It’s been five weeks since I moved in. The cats still hate me (and they keep smacking me in the face to make sure I know that). I have yet to outsmart the gate. And I’m still not allowed to get on the new furniture. (Kristin: I don’t foresee any of these things changing soon. Sorry, Charlie.)
This is how I look to my human half the time because I’ve started running around a lot, especially when someone is trying to catch me. What fun! Sometimes I’ll snatch something that doesn’t belong to me and run into my cage with it while someone chases me. I also like to fake left and go right, leaving my humans running the wrong way. Good times. (Kristin: Oh, yeah. Freaking awesome times.)

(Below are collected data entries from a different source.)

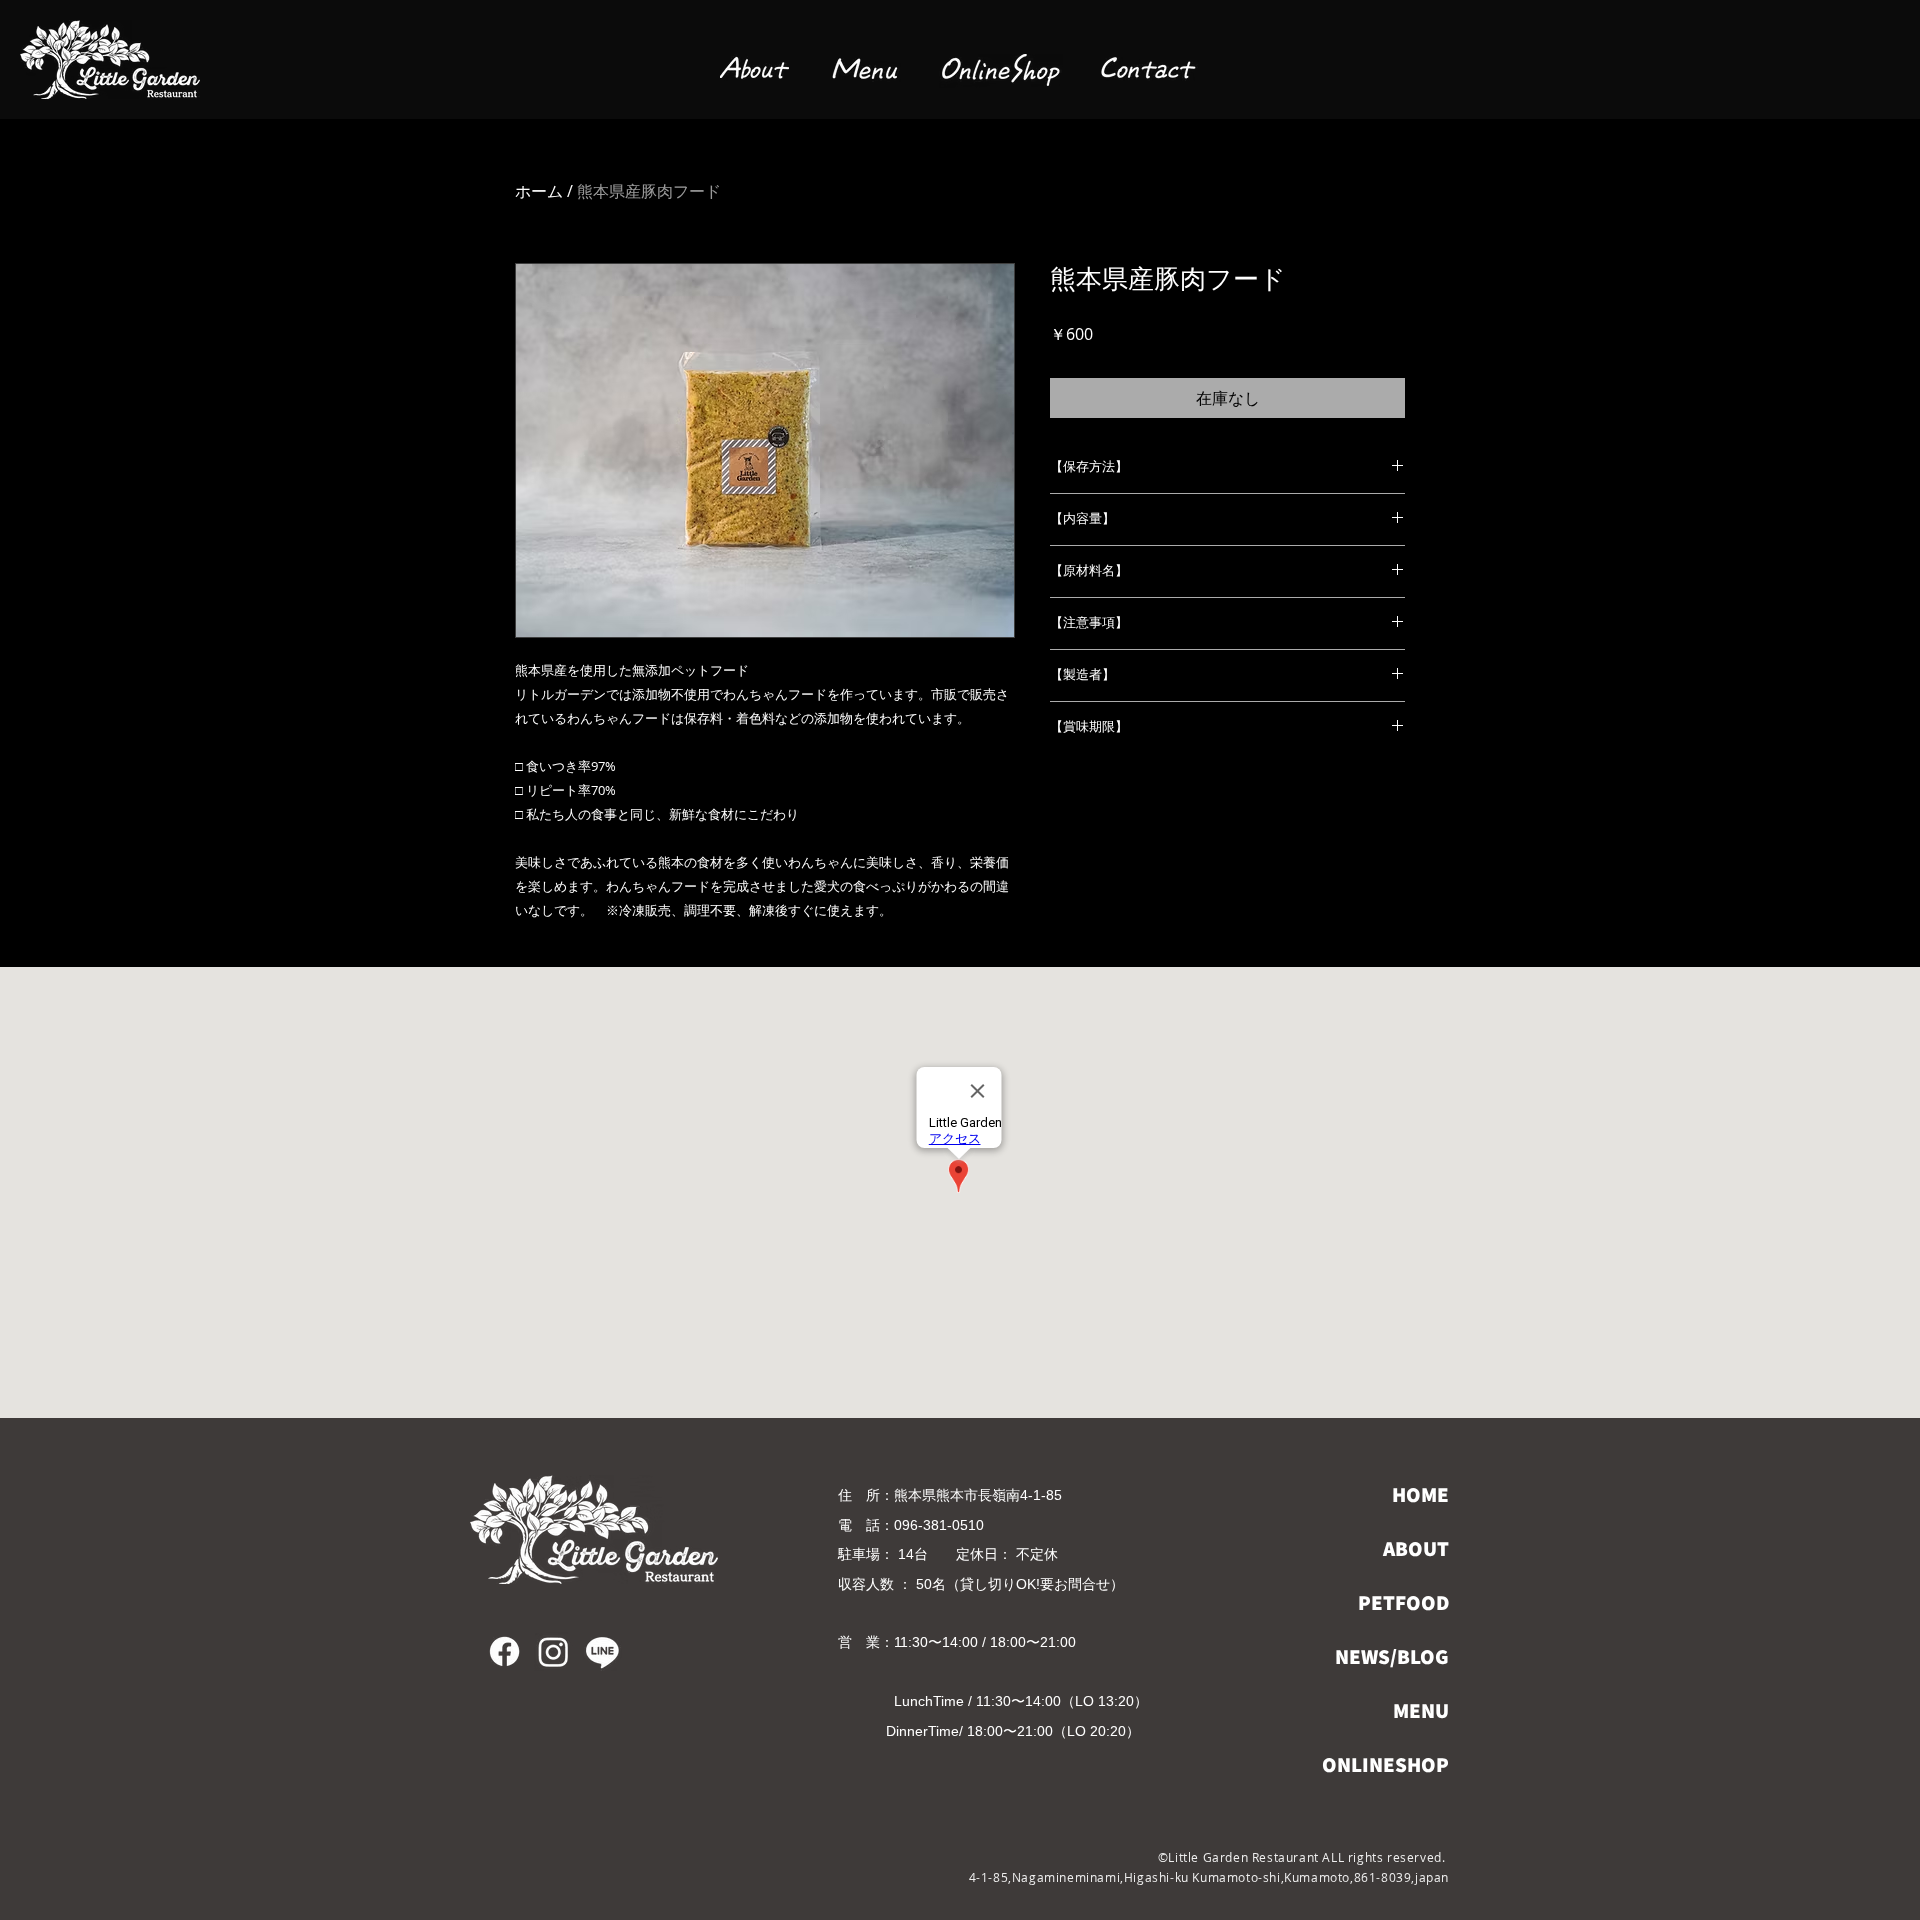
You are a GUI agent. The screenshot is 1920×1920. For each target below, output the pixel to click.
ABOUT (1416, 1548)
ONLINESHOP (1385, 1764)
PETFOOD (1403, 1602)
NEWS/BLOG (1392, 1656)
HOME (1420, 1494)
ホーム (539, 191)
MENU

Everybody — and I mean everybody — says my paws are huge. I’ve heard it so much that I’m starting to roll my eyes. Apparently my huge paws mean that I’m gonna be big. Every time my human hears someone say that, she goes, “I hope not too big.” I try to tell her, “Oh, we’re talking big big.” (Kristin: Oy.)

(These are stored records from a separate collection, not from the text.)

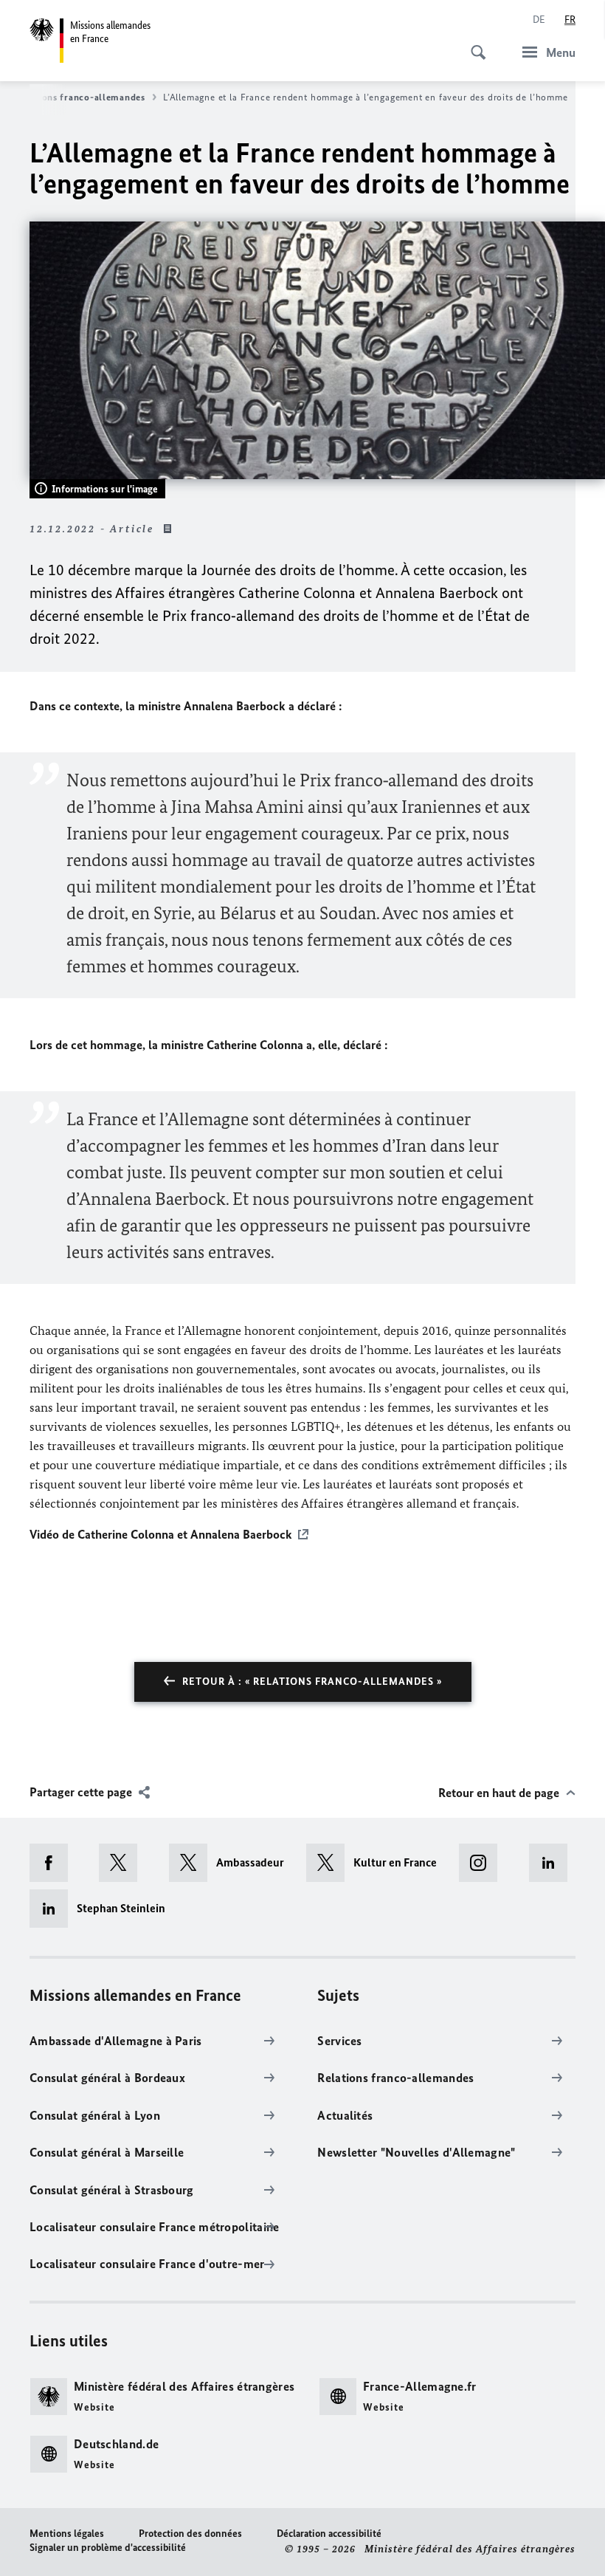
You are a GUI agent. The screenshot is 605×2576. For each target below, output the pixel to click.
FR (569, 19)
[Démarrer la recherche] (473, 44)
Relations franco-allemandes (80, 97)
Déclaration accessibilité (329, 2533)
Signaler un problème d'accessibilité (108, 2547)
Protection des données (190, 2533)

While I was on a walk, someone asked my human what I was mixed with. Mixed with. The nerve! (Kristin: Calm down, spaz. Your ears speak for themselves.) Our neighbor — who loves me — says that I come from good German Shepherd stock. He says my ears and teeth and mask (that’s the coloring on my face) are awesome. I like him a lot.
New development this week: My human is using a de-shedding tool. Not. A. Fan. It doesn’t hurt or anything but oof. Way too much of my fur winds up on the floor or in my human’s hand when she drags this rake across me. She thinks it’s “amazing.” Me, not so much. In fact, I’ve run into my cage with this thing in my mouth on more than one occasion in the hopes of chewing it to pieces. No such luck.